O direito à honra (normalmente traduzido no direito ao bom nome) e a liberdade de expressão são dois direitos fundamentais com consagração constitucional que se enquadram na categoria dos direitos, liberdades e garantias pessoais, sendo-lhes aplicável o seu regime específico e, designadamente, o número 2 do artigo 18.º da Constituição da República Portuguesa (CRP).

Este preceito estabelece que, “A lei só pode restringir os direitos, liberdades e garantias nos casos expressamente previstos na Constituição, devendo as restrições limitar-se ao necessário para salvaguardar outros direitos ou interesses constitucionalmente protegidos.” Assim, à luz deste preceito e do princípio da proporcionalidade (também chamado princípio da proibição do excesso), à luz da constituição, quer a honra quer a liberdade de expressão têm o mesmo valor jurídico, não sendo possível destrinçar entre si a existência de uma hierarquia, ainda que abstrata, entre os dois princípios.

É por esse motivo que, quando estamos perante um cenário, casuisticamente apurado, de colisão entre estes dois direitos, dever-se-ia recorrer ao princípio da concordância prática ou da harmonização. Com base neste princípio e em caso de colisão de direitos, o julgador deveria efectuar um juízo de ponderação, à luz dos direitos fundamentais e dos valores constitucionais, que fosse apto a preservar e concretizar ao máximo os direitos e o bens constitucionalmente protegidos.

O problema é que, no caso desta colisão de direitos (honra e liberdade de expressão), é impossível obter-se uma solução com base no princípio da concordância prática, uma vez que, como já referido, entre os dois princípios não é possível verificar uma hierarquia abstrata entre si, ou seja, ambos têm a mesma importância à luz da constituição e devem ser ambos preservados.

Ora, este cenário leva a que o julgador tenha de analisar sempre cada caso concreto de acordo com as suas especificidades, sendo que a solução encontrada sempre de âmbito casuístico e não possível de adaptação a outros cenários que não tenha a mesma e igual factualidade.

No entanto, a resolução concreta destes casos tem, na maioria dos casos, sido decidida em favor da liberdade de expressão. De facto, a resolução concreta de um conflito entre liberdade de expressão e a honra das figuras públicas (atenção, porque o facto de se tratarem de figuras públicas releva para a decisão e não é pouco) a jurisprudência tem vindo a ser influênciada pelo contexto jurídico europeu e, mormente, pelo hodierno paradigma jurisprudencial europeu dos direitos humanos.

O Tribunal Europeu dos Direitos do Homem, na interpretação e aplicação que realiza da Convenção Europeia dos Direitos do Homem, tem vindo a consistentemente defender e explorar uma doutrina que passa pela proteção reforçada da liberdade de expressão em detrimento da honra.

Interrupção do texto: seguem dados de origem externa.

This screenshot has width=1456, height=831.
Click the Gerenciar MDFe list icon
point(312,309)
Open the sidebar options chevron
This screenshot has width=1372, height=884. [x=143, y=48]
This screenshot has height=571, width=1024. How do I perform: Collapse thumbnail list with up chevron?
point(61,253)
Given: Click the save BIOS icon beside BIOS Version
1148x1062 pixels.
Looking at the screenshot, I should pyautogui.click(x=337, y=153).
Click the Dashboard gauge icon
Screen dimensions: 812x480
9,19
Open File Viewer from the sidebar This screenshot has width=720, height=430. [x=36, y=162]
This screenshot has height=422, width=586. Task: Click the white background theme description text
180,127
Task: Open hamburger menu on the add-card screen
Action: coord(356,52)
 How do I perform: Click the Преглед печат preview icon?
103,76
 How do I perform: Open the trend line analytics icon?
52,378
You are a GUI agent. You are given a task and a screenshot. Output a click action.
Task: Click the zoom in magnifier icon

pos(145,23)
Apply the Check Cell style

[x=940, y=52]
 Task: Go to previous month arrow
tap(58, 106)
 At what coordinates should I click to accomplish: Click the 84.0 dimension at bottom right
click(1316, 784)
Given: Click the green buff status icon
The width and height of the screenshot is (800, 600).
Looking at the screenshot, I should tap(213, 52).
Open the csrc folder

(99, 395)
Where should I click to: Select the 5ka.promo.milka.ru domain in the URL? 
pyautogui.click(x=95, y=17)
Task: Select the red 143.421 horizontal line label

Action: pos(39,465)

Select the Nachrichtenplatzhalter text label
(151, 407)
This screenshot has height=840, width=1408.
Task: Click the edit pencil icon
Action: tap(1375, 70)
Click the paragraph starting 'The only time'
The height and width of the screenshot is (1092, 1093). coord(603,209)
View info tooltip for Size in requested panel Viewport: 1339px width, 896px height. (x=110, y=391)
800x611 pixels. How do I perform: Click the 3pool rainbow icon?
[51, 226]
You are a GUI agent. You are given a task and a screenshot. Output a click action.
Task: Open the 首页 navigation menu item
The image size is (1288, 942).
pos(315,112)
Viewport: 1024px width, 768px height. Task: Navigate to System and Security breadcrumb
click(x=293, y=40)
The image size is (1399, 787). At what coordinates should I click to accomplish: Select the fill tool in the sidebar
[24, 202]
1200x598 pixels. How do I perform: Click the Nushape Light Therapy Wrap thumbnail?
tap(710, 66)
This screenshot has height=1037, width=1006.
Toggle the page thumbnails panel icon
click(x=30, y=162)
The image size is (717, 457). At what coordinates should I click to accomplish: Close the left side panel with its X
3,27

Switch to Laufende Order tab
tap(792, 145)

Mas esta jurisprudência é sobretudo assim quando o visado pelas imputações de facto e formulações de juízos de valor desonrosos (violação do direito à honra) é uma figura pública e existe, claro está, uma questão de interesse público ou político em geral que deve ser salvaguardada.

É pois, perante este contexto jurisprudencial europeu que, também a jurisprudência portuguesa, sobretudo em casos relacionados com figuras públicas, conclui que a liberdade de expressão carece, num ou noutro caso concreto (sempre) de maior proteção, aplicando-se sempre uma metodologia balanceada e adaptada à especificidade de cada caso e à ponderação dos interesses em causa.